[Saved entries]
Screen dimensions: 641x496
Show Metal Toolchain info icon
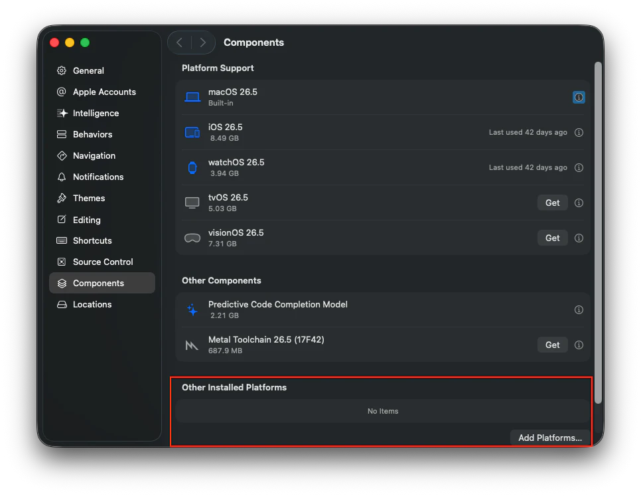579,345
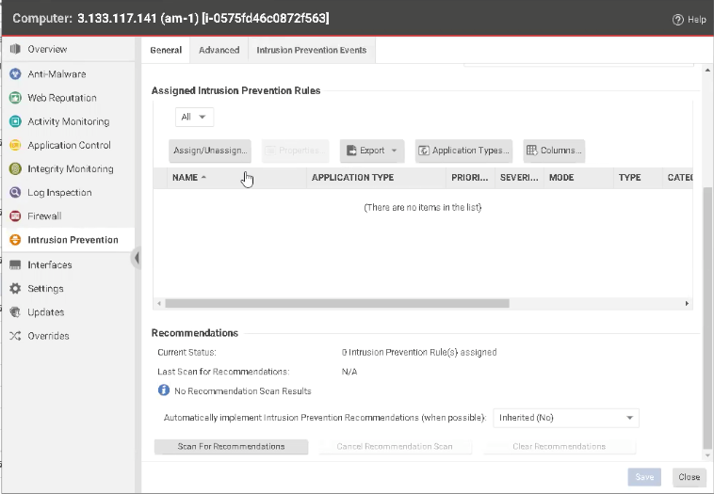Open Application Control via its icon

point(15,145)
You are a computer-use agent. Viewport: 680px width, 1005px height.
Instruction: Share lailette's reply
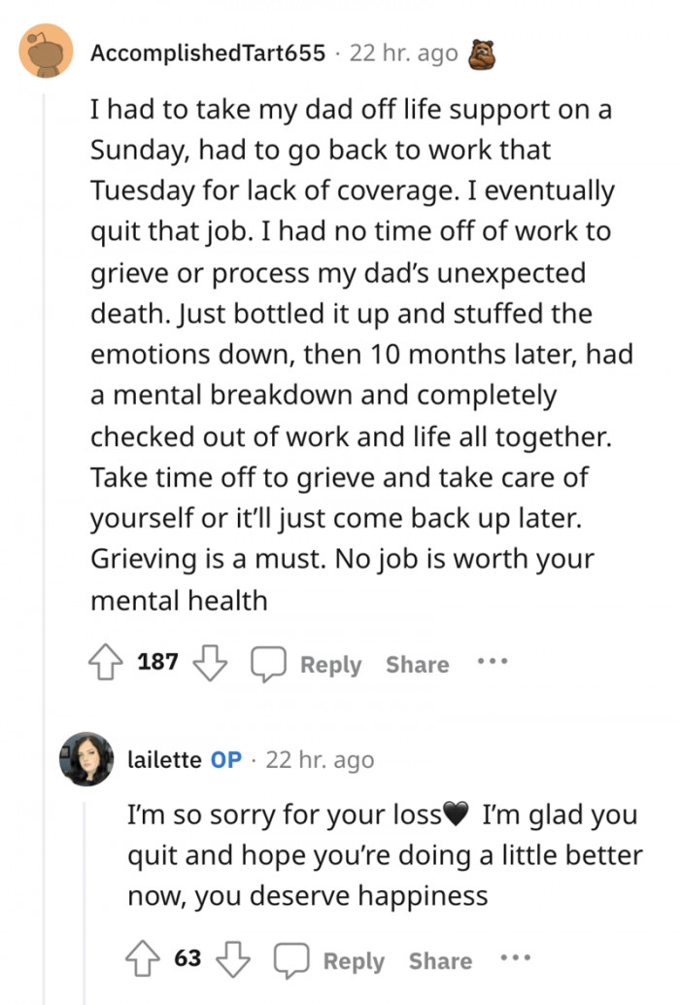(440, 961)
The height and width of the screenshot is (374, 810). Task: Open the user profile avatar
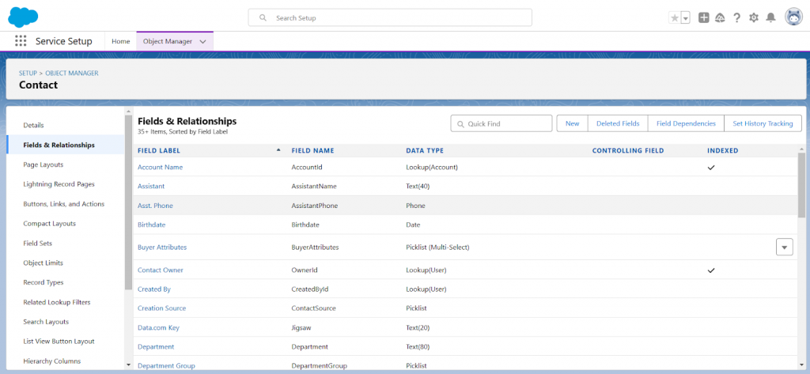(793, 17)
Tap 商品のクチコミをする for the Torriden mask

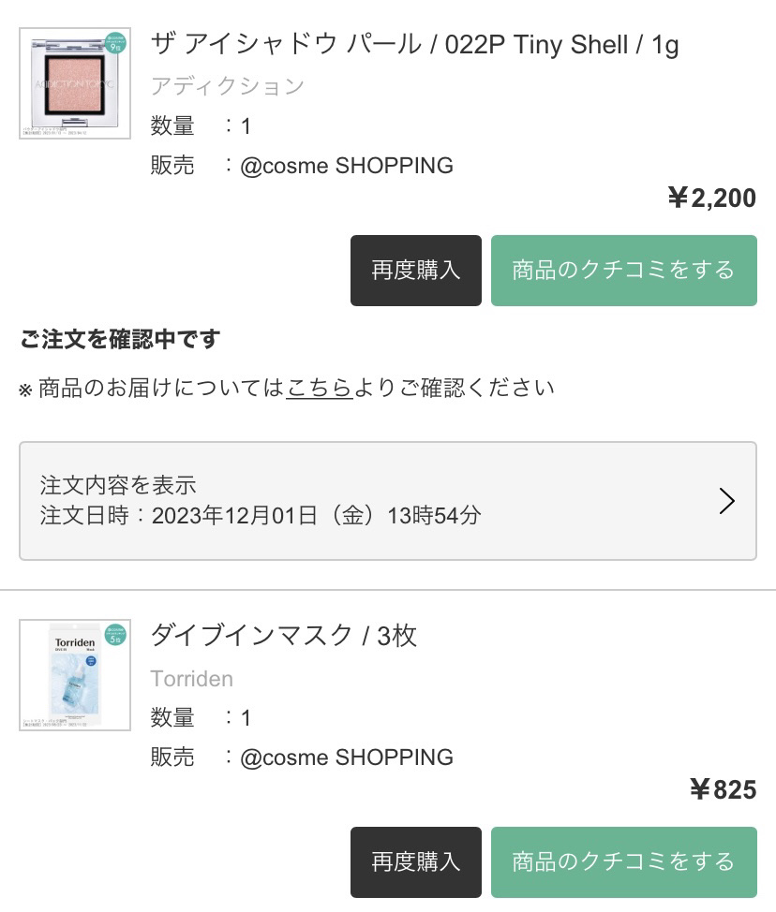[623, 861]
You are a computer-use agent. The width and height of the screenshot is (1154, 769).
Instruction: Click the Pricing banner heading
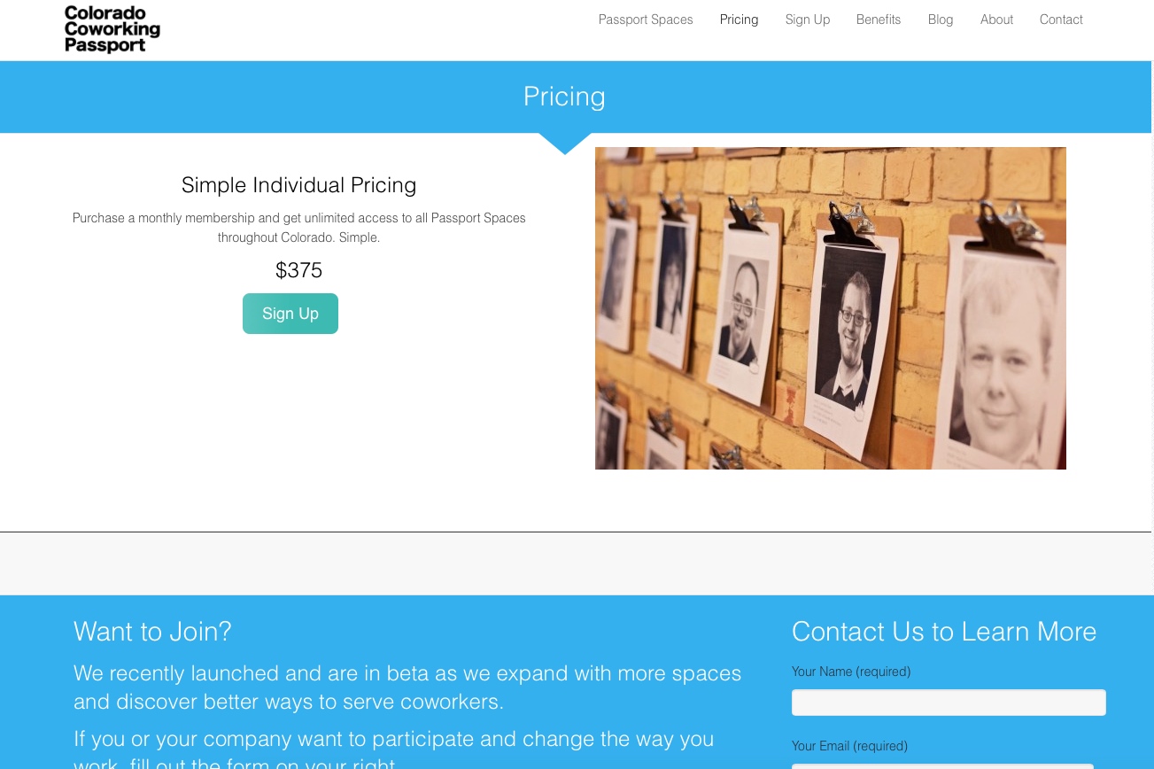564,97
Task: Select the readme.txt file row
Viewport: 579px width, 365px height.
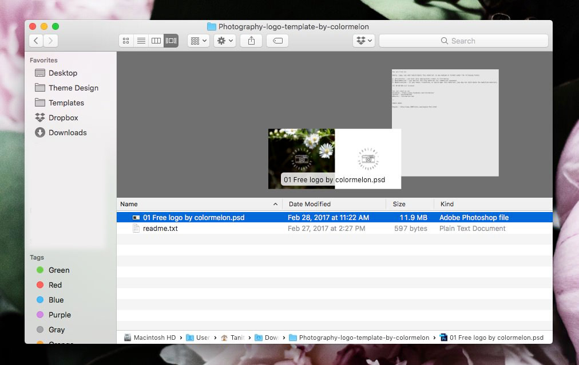Action: click(x=160, y=228)
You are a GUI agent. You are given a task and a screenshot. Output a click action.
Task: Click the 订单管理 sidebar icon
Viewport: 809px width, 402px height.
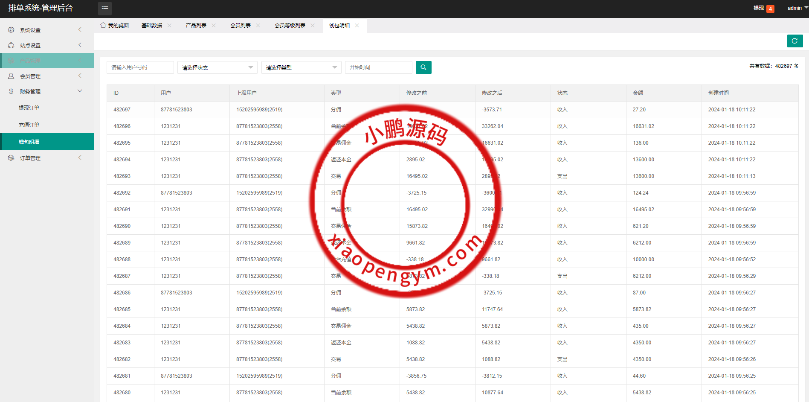[x=11, y=158]
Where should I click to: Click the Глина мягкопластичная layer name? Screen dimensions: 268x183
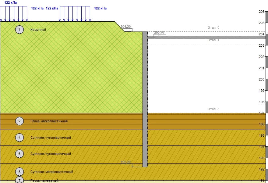[49, 121]
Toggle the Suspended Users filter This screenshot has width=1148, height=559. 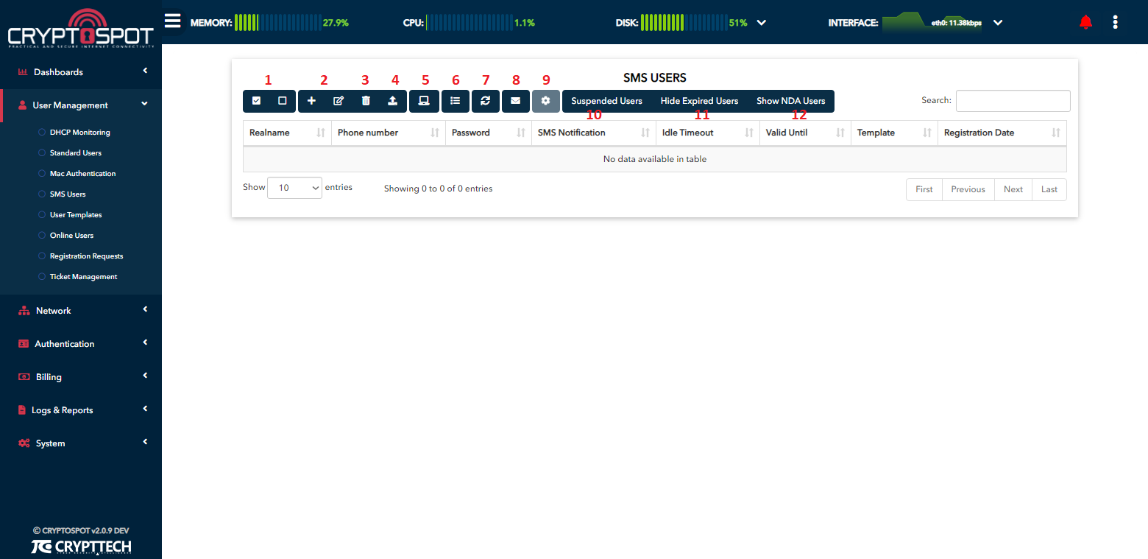606,101
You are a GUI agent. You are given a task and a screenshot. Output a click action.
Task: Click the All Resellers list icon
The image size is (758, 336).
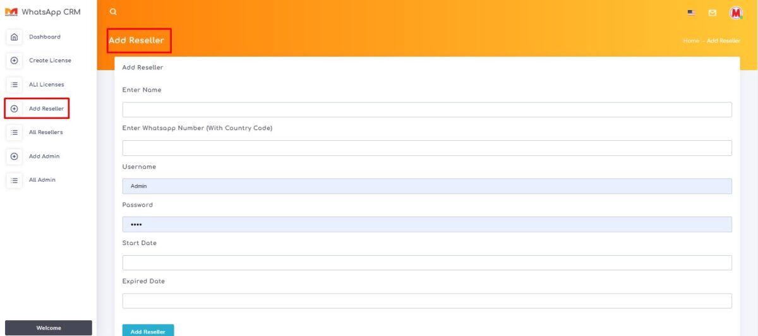point(15,133)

Action item. Exactly restate the lines from the beginning of the data through the line with "You are a computer-use agent. The", and no others, keeping pictures out.

Solution below.
Screen dimensions: 641x496
Show Metal Toolchain info icon
579,345
Open Application Control via its icon

point(15,145)
You are a computer-use agent. Viewport: 680px width, 1005px height.
Instruction: Share lailette's reply
(440, 961)
The height and width of the screenshot is (374, 810). Task: Open the user profile avatar
(793, 17)
Tap 商品のクチコミをする for the Torriden mask

[623, 861]
You are a computer-use agent. The width and height of the screenshot is (1154, 769).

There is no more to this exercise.